The following diagram gives a conceptual overview of the datapkg system. Most, though not all, of the classes indicated already exist within datapkg.
The central object in datapkg is a Package. A Package consists of:
- metadata
- payload
One important thing to emphasize is that in datapkg the payload is often not directly available (since it may be very large) but is virtual, being represented by, for example, links to the payload or a listing of the items in the payload (the manifest). In addition to the basic metadata about a package (name, version, title, description etc) we also need to record things like dependencies. Thus a Package main attributes become:
- basic
- dependencies
- manifest
Distributions are serialized Package on disk (or elsewhere) and handle all serialization and deserialization of packages.
- Other people can provide plugins (datapkg.distribution)
- These are tried in turn when loading from disk
Tools include downloaders, unpacking and the command line interface.
An Index represents a list of packages whether locally (like DbIndex) or remotely (like CkanIndex). A Repository is an Index plus storage/installation capacity.
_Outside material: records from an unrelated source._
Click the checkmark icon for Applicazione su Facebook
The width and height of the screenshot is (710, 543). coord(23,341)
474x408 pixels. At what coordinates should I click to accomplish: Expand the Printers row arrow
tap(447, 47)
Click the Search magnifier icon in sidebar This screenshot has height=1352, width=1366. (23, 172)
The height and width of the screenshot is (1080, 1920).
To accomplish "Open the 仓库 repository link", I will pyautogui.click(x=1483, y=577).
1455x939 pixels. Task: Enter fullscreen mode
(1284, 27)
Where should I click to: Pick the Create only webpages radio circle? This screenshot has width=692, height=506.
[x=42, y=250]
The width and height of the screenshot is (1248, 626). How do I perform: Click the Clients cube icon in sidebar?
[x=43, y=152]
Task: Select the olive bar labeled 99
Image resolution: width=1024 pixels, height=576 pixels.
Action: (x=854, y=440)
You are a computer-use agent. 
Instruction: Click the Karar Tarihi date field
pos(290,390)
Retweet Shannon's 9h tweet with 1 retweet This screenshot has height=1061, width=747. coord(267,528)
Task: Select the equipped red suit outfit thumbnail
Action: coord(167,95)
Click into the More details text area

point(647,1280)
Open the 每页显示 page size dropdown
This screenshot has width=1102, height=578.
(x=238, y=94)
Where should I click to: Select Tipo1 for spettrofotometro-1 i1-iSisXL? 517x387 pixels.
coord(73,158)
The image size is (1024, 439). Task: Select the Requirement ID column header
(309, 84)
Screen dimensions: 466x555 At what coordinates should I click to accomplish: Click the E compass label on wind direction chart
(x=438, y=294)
Our aim was to have a simple way to ‘package’ data building on existing infrastructure. A package consists of
- Metadata
- Payload
Basic aim: KISS (Keep It Simple Stupid!)
Allow people to grab and load data with the minimum of fuss.
Metadata has got to be ‘hookable’ – that is easily extendable. We will look to reuse existing standards wherever possible (see below on reuse).
Basic attributes (from dublin core):
- id (dc:identifier)
- download-url [opt] – if not provided default to looking for a file called data.py/data.csv/... in same directory.
- title (dc:title) [opt]
- description [opt]
- version [opt]
- creator/author (dc:creator) [opt]
- source (dc:source) [opt]
- license [opt] * rights – is this needed
- comments [opt]
- further-metadata
- specification of contents (perhaps another list of such packages!)
It would be nice if the payload could be virtual – that is if it could be specified as the result of performing a certain set of steps. This way one allows for compiling and dependencies (a distinction between binary and source if you like). Otherwise one greatly limits the scope for reuse.
Wherever possible we should reuse existing metadata standards. In fact it is essential for the system to work that people can reuse existing systems.
One possibility is to just treat data packages as a software package and reuse existing packaging systems such as:
- apt (debian/ubuntu)
- distutils/easy_install/pypi (python)
While one would definitely want to reuse such existing infrastructure as far as possible are there any modifications/additions one need to make to such system?
- It would be unfortunate if a data package system were directly linked to a particular language or system. Better if specified by a standard that can be implemented inside any system.
- Metadata specs for some of these systems are a) software oriented b) not obviously available (e.g. apt).
We have therefore chosen to build on top of the python distutils approach.